Exercise |
Each entry that follows should be written again verbatim.

Records provided |
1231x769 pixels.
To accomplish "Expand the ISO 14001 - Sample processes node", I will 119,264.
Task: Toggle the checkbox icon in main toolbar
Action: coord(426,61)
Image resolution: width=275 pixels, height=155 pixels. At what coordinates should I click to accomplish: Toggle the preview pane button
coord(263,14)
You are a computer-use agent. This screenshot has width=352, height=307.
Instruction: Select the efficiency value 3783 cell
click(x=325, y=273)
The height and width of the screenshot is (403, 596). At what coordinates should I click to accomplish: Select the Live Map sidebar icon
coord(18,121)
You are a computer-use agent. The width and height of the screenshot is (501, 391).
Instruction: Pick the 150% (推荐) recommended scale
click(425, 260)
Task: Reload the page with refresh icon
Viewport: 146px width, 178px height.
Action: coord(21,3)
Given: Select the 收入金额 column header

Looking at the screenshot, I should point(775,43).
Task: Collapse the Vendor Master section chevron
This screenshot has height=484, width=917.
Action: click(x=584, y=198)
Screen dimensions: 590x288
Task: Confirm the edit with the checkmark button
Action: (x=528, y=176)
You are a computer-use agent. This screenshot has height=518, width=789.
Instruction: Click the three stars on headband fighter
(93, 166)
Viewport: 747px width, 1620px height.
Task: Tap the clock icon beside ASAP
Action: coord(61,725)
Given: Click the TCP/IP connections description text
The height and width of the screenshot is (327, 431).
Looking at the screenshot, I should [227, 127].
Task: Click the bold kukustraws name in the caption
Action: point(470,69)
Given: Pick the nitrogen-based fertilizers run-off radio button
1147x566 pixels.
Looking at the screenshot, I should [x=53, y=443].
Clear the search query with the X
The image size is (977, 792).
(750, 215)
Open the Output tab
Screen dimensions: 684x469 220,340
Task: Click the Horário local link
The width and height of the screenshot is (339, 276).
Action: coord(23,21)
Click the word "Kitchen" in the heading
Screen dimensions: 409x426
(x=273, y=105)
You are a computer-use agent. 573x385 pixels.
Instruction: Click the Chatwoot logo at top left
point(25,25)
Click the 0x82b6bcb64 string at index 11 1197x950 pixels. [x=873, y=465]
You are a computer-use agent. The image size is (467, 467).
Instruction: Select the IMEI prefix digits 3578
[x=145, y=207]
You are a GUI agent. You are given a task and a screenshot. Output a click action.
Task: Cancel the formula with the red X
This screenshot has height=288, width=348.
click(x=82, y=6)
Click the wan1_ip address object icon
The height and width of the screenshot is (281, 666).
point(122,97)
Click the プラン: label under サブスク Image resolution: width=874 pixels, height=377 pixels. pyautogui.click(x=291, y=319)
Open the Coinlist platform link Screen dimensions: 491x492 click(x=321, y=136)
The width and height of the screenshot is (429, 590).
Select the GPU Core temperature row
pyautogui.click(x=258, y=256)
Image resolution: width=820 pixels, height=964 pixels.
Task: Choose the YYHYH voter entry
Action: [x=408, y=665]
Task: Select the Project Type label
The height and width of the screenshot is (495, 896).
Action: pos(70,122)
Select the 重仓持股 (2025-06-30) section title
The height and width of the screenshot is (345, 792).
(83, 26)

Answer |
1231x769 pixels.
To accomplish "Expand the ISO 14001 - Sample processes node", I will 119,264.
Task: Toggle the checkbox icon in main toolbar
Action: coord(426,61)
Image resolution: width=275 pixels, height=155 pixels. At what coordinates should I click to accomplish: Toggle the preview pane button
coord(263,14)
You are a computer-use agent. This screenshot has width=352, height=307.
Instruction: Select the efficiency value 3783 cell
click(x=325, y=273)
The height and width of the screenshot is (403, 596). At what coordinates should I click to accomplish: Select the Live Map sidebar icon
coord(18,121)
You are a computer-use agent. The width and height of the screenshot is (501, 391).
Instruction: Pick the 150% (推荐) recommended scale
click(425, 260)
Task: Reload the page with refresh icon
Viewport: 146px width, 178px height.
Action: coord(21,3)
Given: Select the 收入金额 column header

Looking at the screenshot, I should point(775,43).
Task: Collapse the Vendor Master section chevron
This screenshot has height=484, width=917.
Action: click(x=584, y=198)
Screen dimensions: 590x288
Task: Confirm the edit with the checkmark button
Action: (x=528, y=176)
You are a computer-use agent. This screenshot has height=518, width=789.
Instruction: Click the three stars on headband fighter
(93, 166)
Viewport: 747px width, 1620px height.
Task: Tap the clock icon beside ASAP
Action: coord(61,725)
Given: Click the TCP/IP connections description text
The height and width of the screenshot is (327, 431).
Looking at the screenshot, I should [227, 127].
Task: Click the bold kukustraws name in the caption
Action: point(470,69)
Given: Pick the nitrogen-based fertilizers run-off radio button
1147x566 pixels.
Looking at the screenshot, I should [x=53, y=443].
Clear the search query with the X
The image size is (977, 792).
(750, 215)
Open the Output tab
Screen dimensions: 684x469 220,340
Task: Click the Horário local link
The width and height of the screenshot is (339, 276).
Action: coord(23,21)
Click the word "Kitchen" in the heading
Screen dimensions: 409x426
(x=273, y=105)
You are a computer-use agent. 573x385 pixels.
Instruction: Click the Chatwoot logo at top left
point(25,25)
Click the 0x82b6bcb64 string at index 11 1197x950 pixels. [x=873, y=465]
You are a computer-use agent. The image size is (467, 467).
Instruction: Select the IMEI prefix digits 3578
[x=145, y=207]
You are a GUI agent. You are given a task and a screenshot. Output a click action.
Task: Cancel the formula with the red X
This screenshot has height=288, width=348.
click(x=82, y=6)
Click the wan1_ip address object icon
The height and width of the screenshot is (281, 666).
point(122,97)
Click the プラン: label under サブスク Image resolution: width=874 pixels, height=377 pixels. pyautogui.click(x=291, y=319)
Open the Coinlist platform link Screen dimensions: 491x492 click(x=321, y=136)
The width and height of the screenshot is (429, 590).
Select the GPU Core temperature row
pyautogui.click(x=258, y=256)
Image resolution: width=820 pixels, height=964 pixels.
Task: Choose the YYHYH voter entry
Action: [x=408, y=665]
Task: Select the Project Type label
The height and width of the screenshot is (495, 896).
Action: pos(70,122)
Select the 重仓持股 (2025-06-30) section title
The height and width of the screenshot is (345, 792).
(83, 26)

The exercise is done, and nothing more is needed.